- [Aim of the exercise]
Pick out every line below that contains the word "screenshot" and copy each of those lines.

- [Items stored from a collection]

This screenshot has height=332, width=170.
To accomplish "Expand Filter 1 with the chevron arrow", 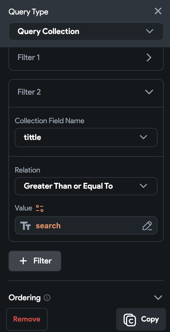I will point(149,58).
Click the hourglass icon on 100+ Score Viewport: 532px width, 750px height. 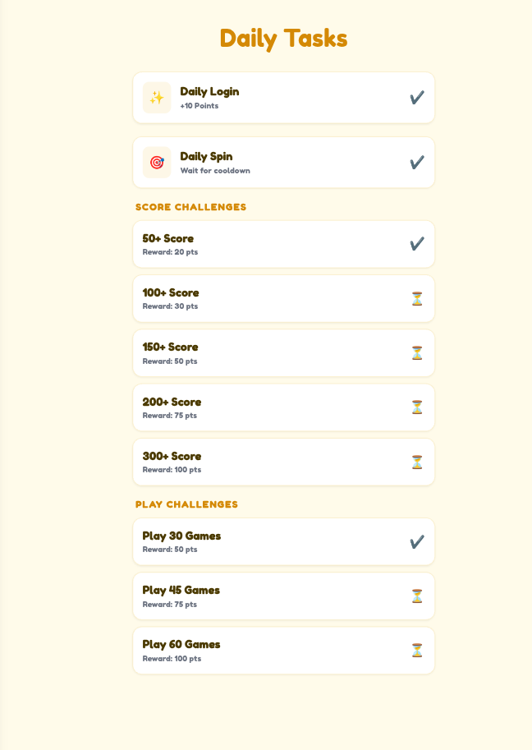(x=417, y=299)
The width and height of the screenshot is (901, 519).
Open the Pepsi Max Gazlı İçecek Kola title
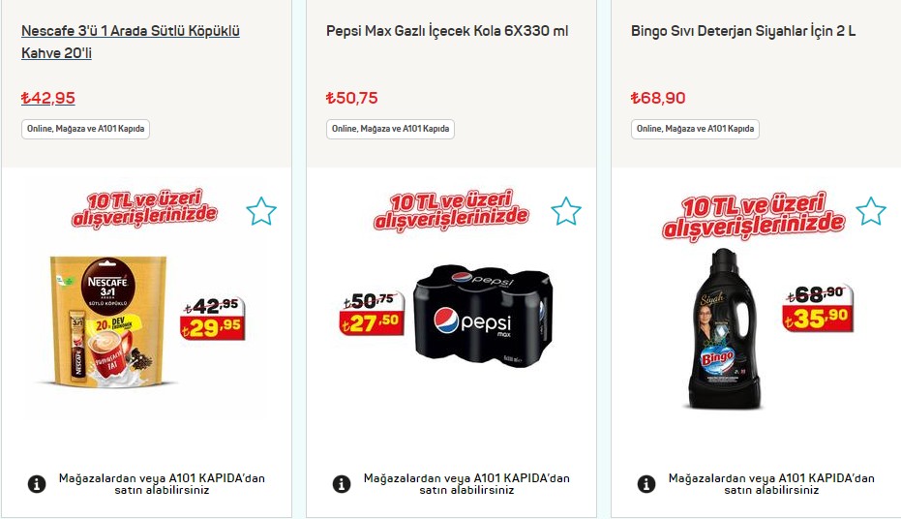pos(447,31)
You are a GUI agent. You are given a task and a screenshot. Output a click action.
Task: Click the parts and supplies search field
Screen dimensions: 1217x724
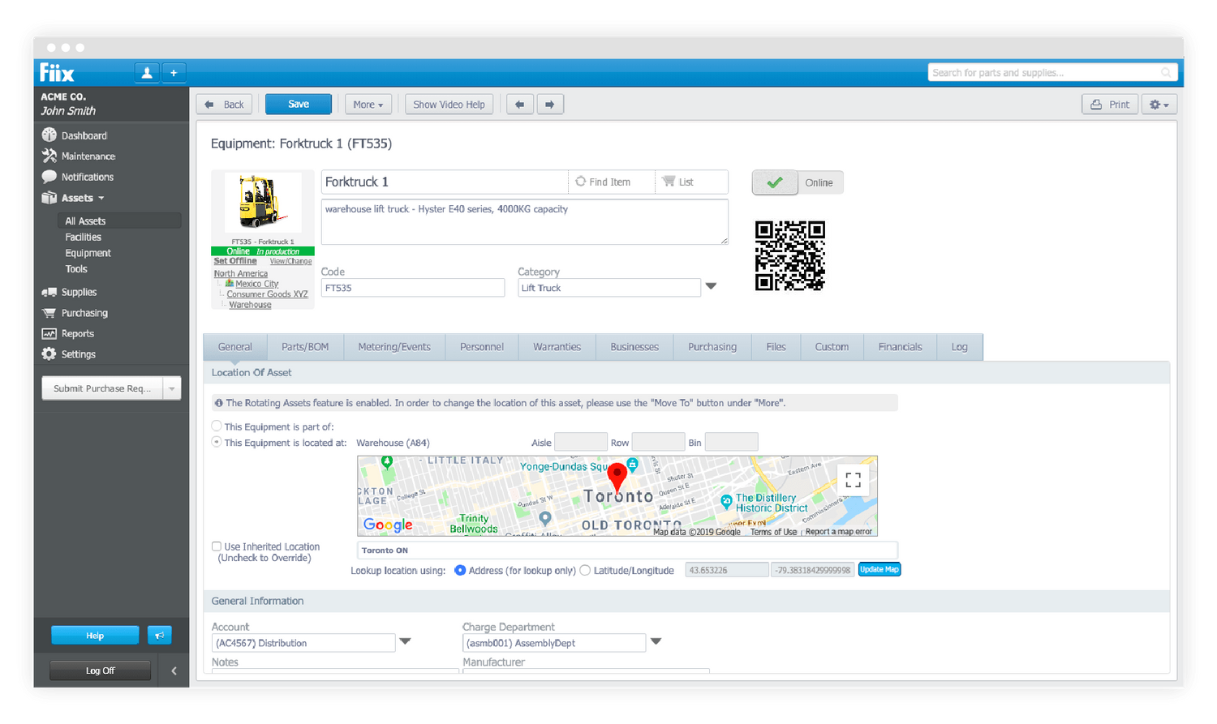coord(1047,72)
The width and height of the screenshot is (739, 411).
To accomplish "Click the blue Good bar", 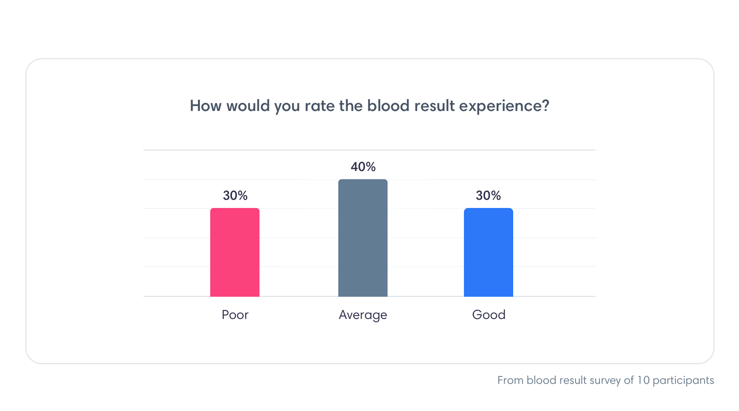I will (489, 252).
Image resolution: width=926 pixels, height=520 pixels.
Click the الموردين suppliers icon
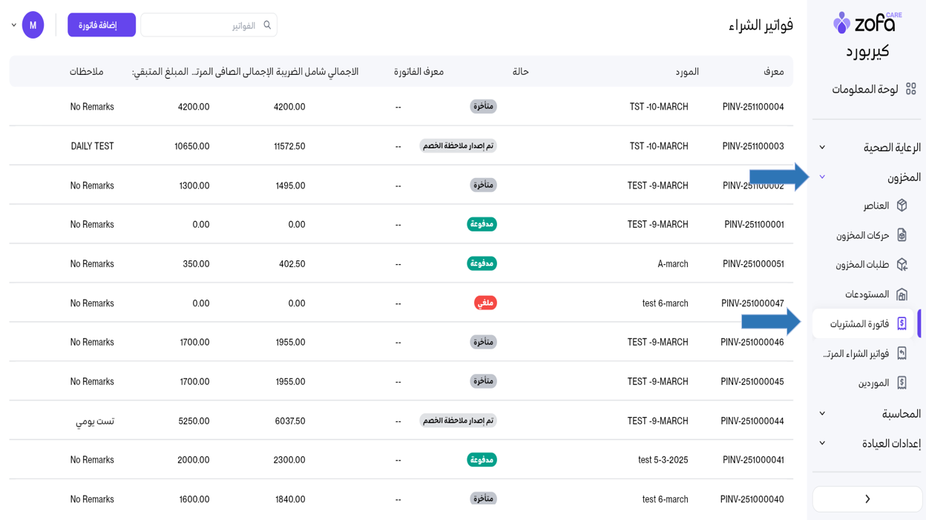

- [Solution for this problem]
This screenshot has height=332, width=170.
The width and height of the screenshot is (901, 519).
You are a GUI agent. You are given a task and a screenshot. Output a click action.
The width and height of the screenshot is (739, 411).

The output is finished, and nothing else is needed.